== EXTRACT PROVIDED ==
# Possible to install HDMI input onto motherboard?



## tylerjuno (Feb 6, 2014)

Hi all, 

First I don't know a terrible amount about motherboards, but this is the project I plan to do..if applicable.. OK, so this is what I want to do:
1. I took apart my old, broken PS3 and plan to un-attach the HDMI input from its motherboard (via soldering iron)
2. Un-attach the DisplayPort input from my Lenovo ThinkCentre  motherboard (via soldering iron)
3. Install the HDMI female input onto the Lenovo motherboard where the DisplayPort input was
4. Throw the display port in the trash, bc it gives me headaches

Is this doable? Will it automatically detect the new HDMI hardware and work? And if so, is there some recommended guide that you would use to ensure I dont mess anything up too bad?  Thanks in advance for all superior knowledge!


----------



## Arjai (Feb 6, 2014)

My gut instinct says, not likely to work.

However, my curiosity wants you to do it and find out it it does work, hopefully with out doing any damage to your MB.


----------



## TheLostSwede (Feb 6, 2014)
===
== ITEMS ==
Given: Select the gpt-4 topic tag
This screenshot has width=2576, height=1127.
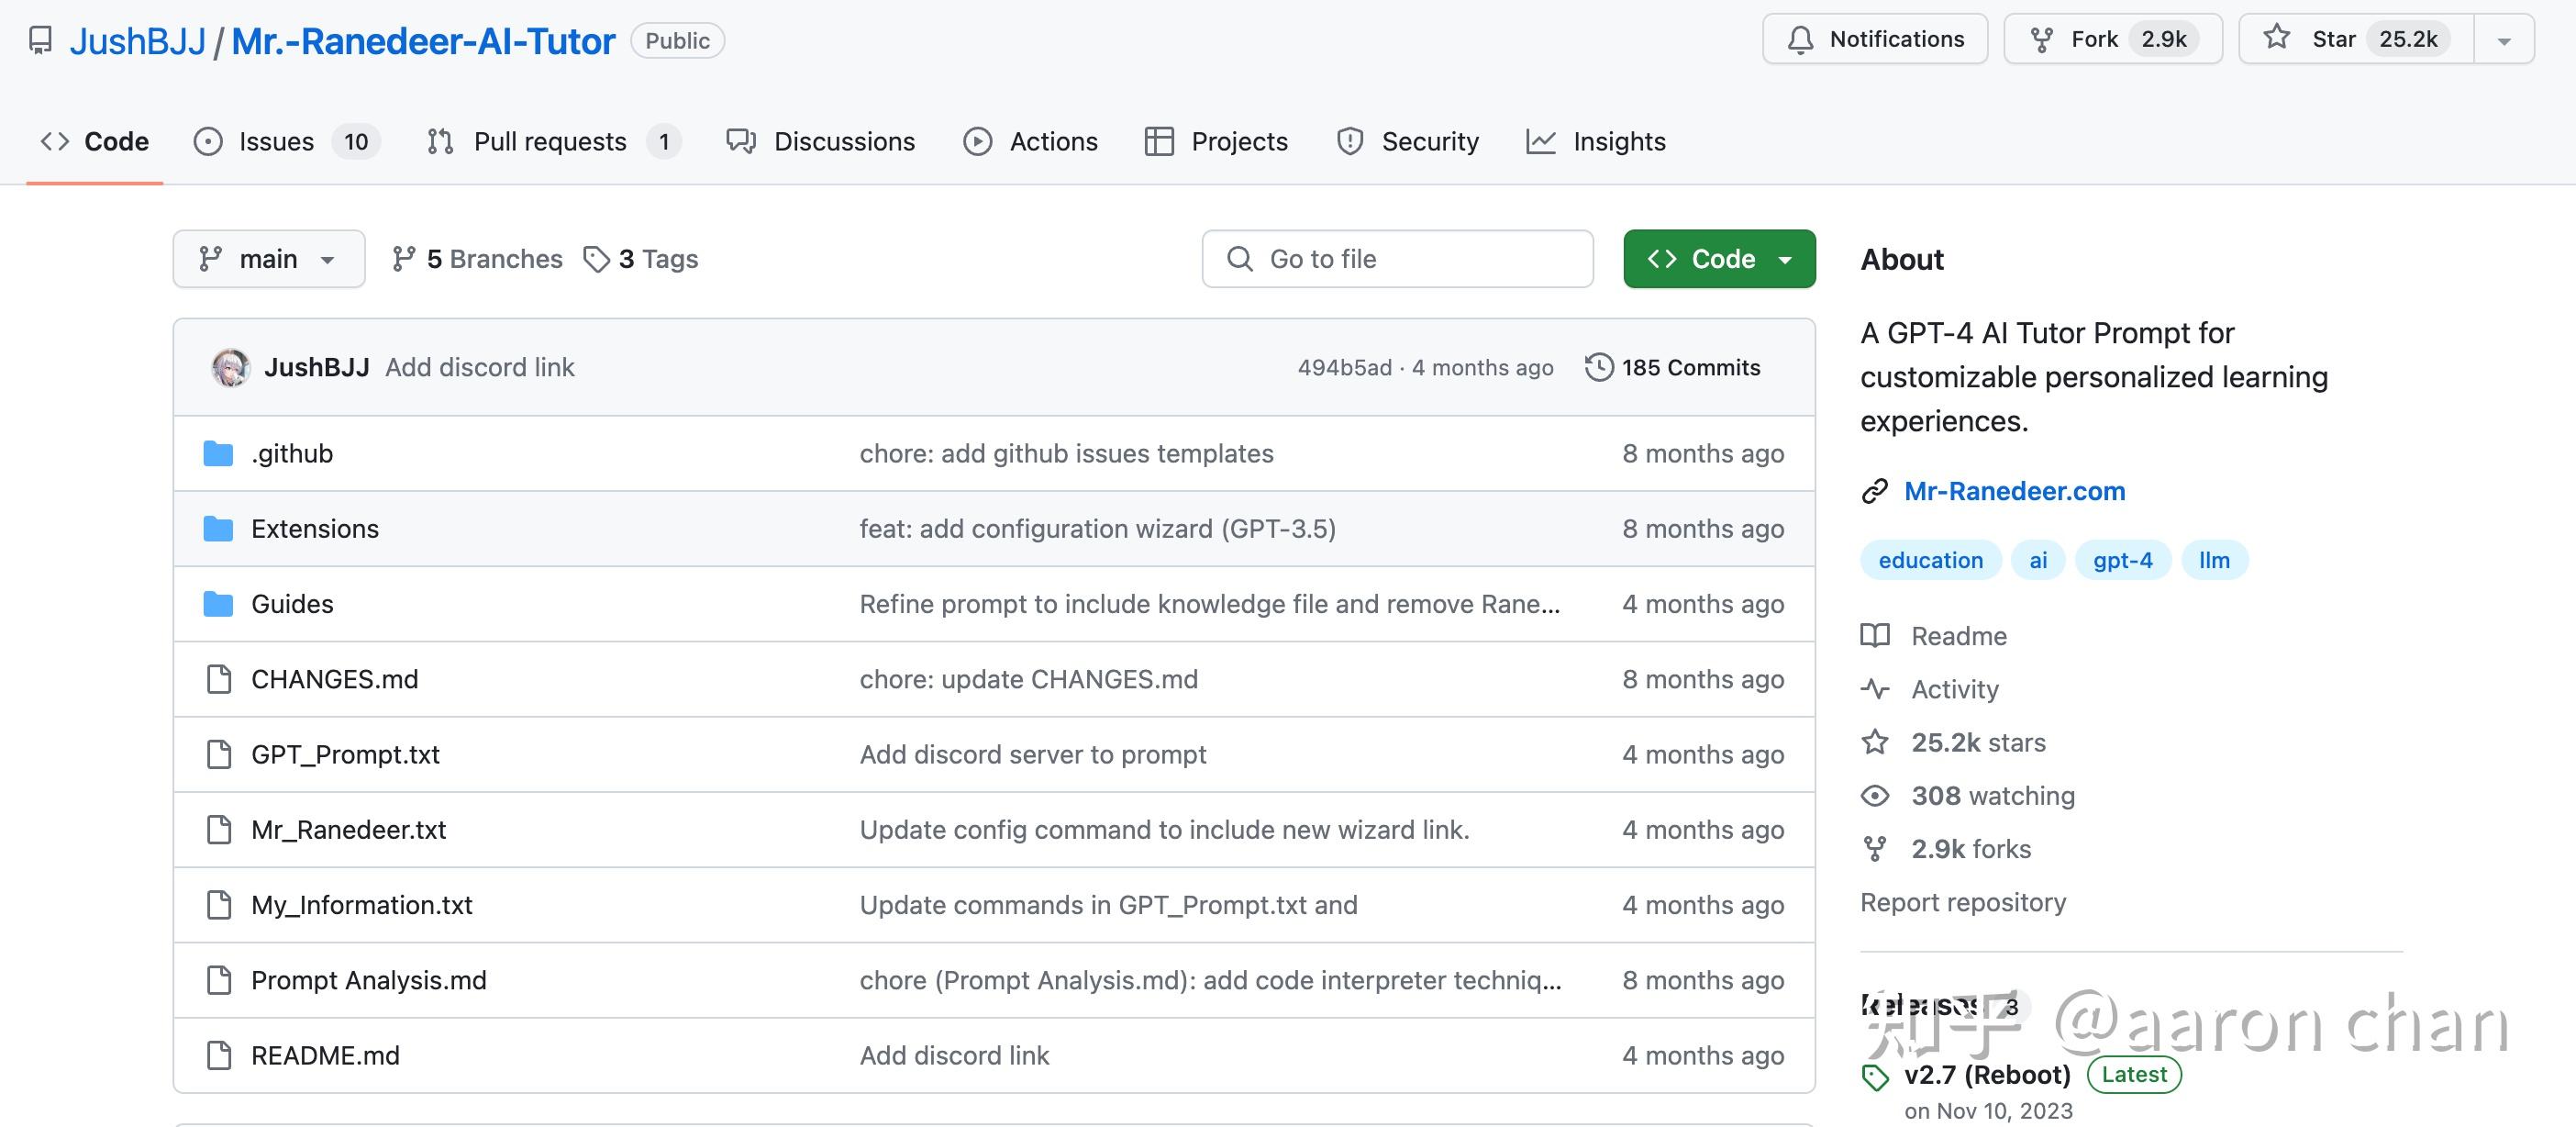Looking at the screenshot, I should [2122, 560].
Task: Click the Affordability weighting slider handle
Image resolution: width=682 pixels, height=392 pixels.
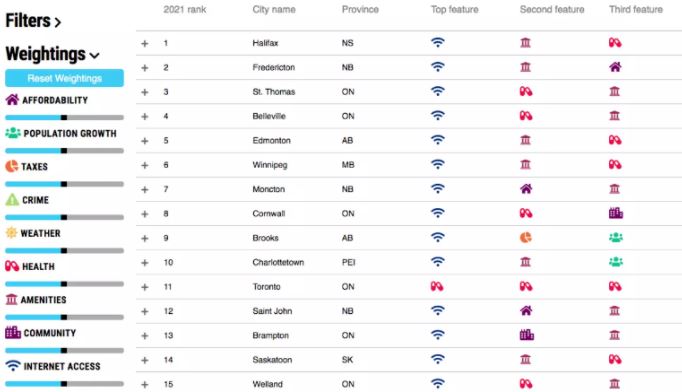Action: coord(64,117)
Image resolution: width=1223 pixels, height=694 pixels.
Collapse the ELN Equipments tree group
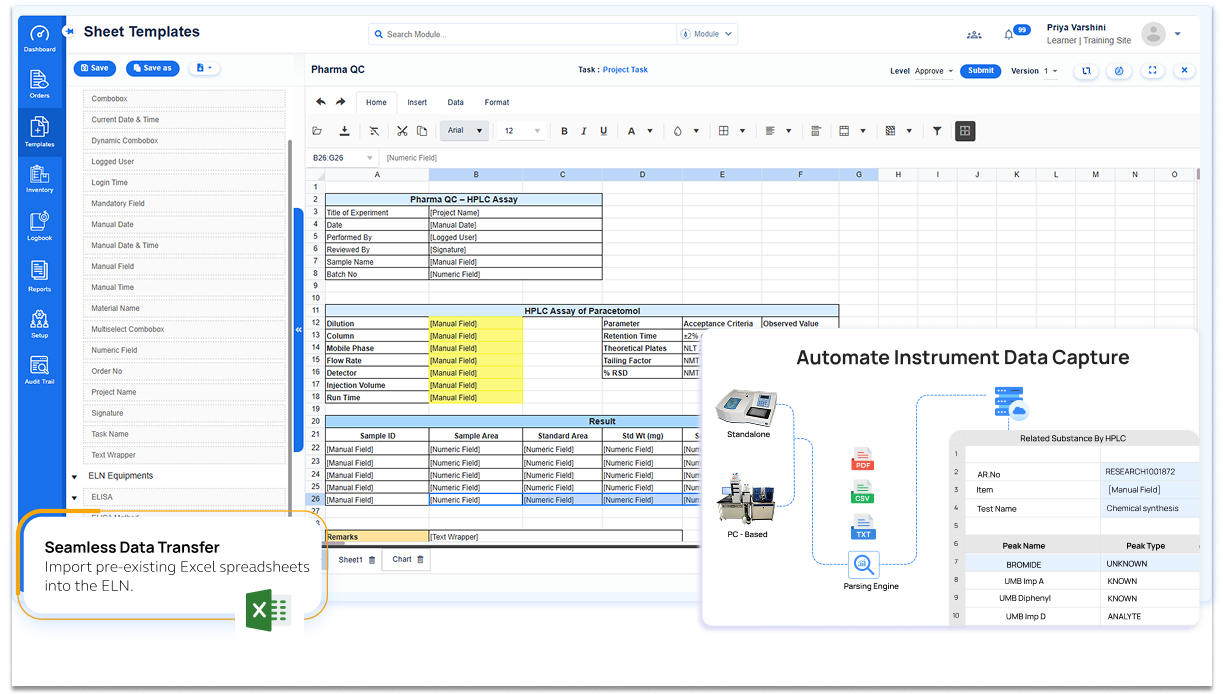point(74,476)
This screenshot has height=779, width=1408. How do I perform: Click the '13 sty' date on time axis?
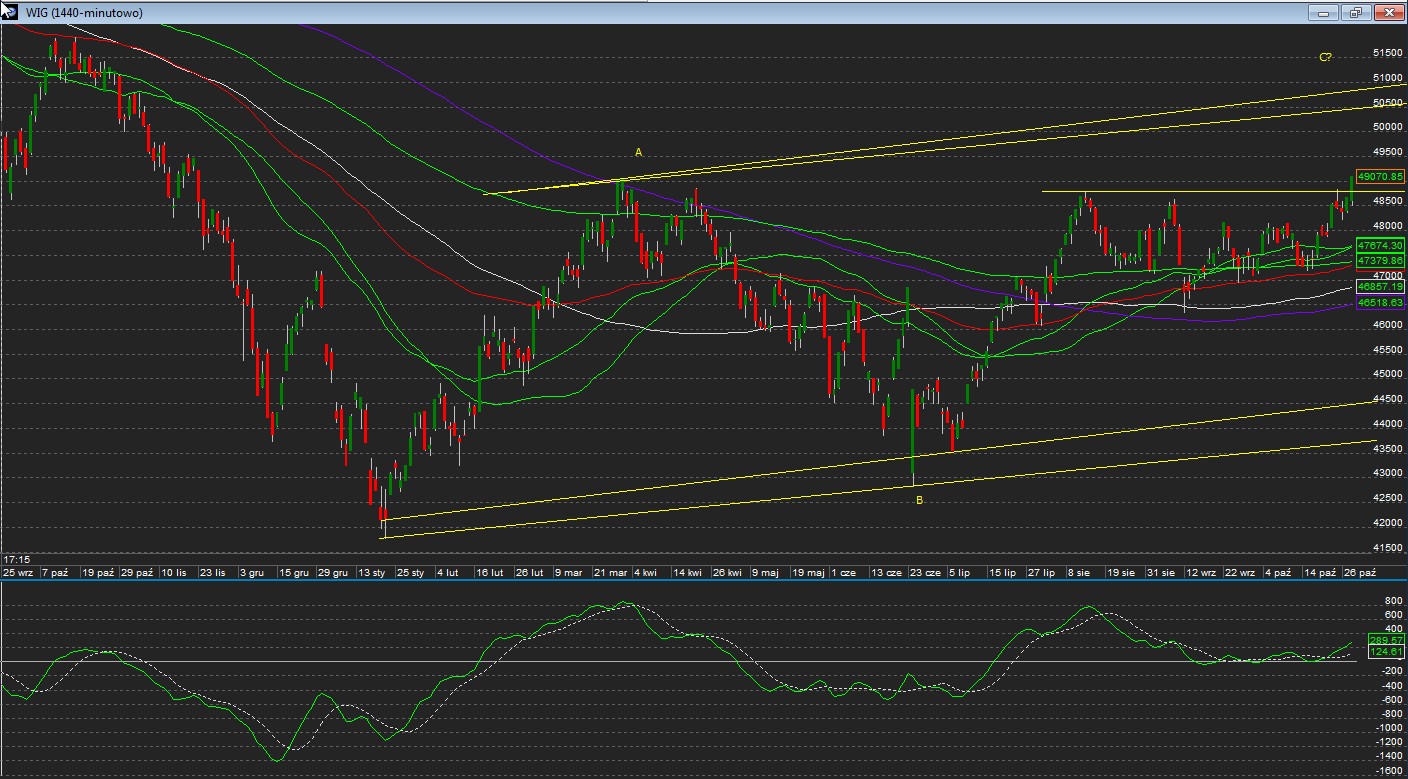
===
* _JOBS_:
a. Repeat the passage of the HDMI thread above from "First I don't" to "its motherboard (via soldering iron)", keeping every word and mark unchanged.
b. Using the HDMI thread above, mark each statement yes or no, and quote the words from the thread that decide it. (i) tylerjuno plans to take the HDMI input from an old PS3. (ii) tylerjuno intends to keep the DisplayPort input as a spare. (iii) Arjai expects the plan to work.

* _EXERCISE ANSWERS_:
a.
First I don't know a terrible amount about motherboards, but this is the project I plan to do..if applicable.. OK, so this is what I want to do:
1. I took apart my old, broken PS3 and plan to un-attach the HDMI input from its motherboard (via soldering iron)

b.
(i) Yes: "I took apart my old, broken PS3 and plan to un-attach the HDMI input from its motherboard (via soldering iron)"
(ii) No: "Throw the display port in the trash, bc it gives me headaches"
(iii) No: "My gut instinct says, not likely to work."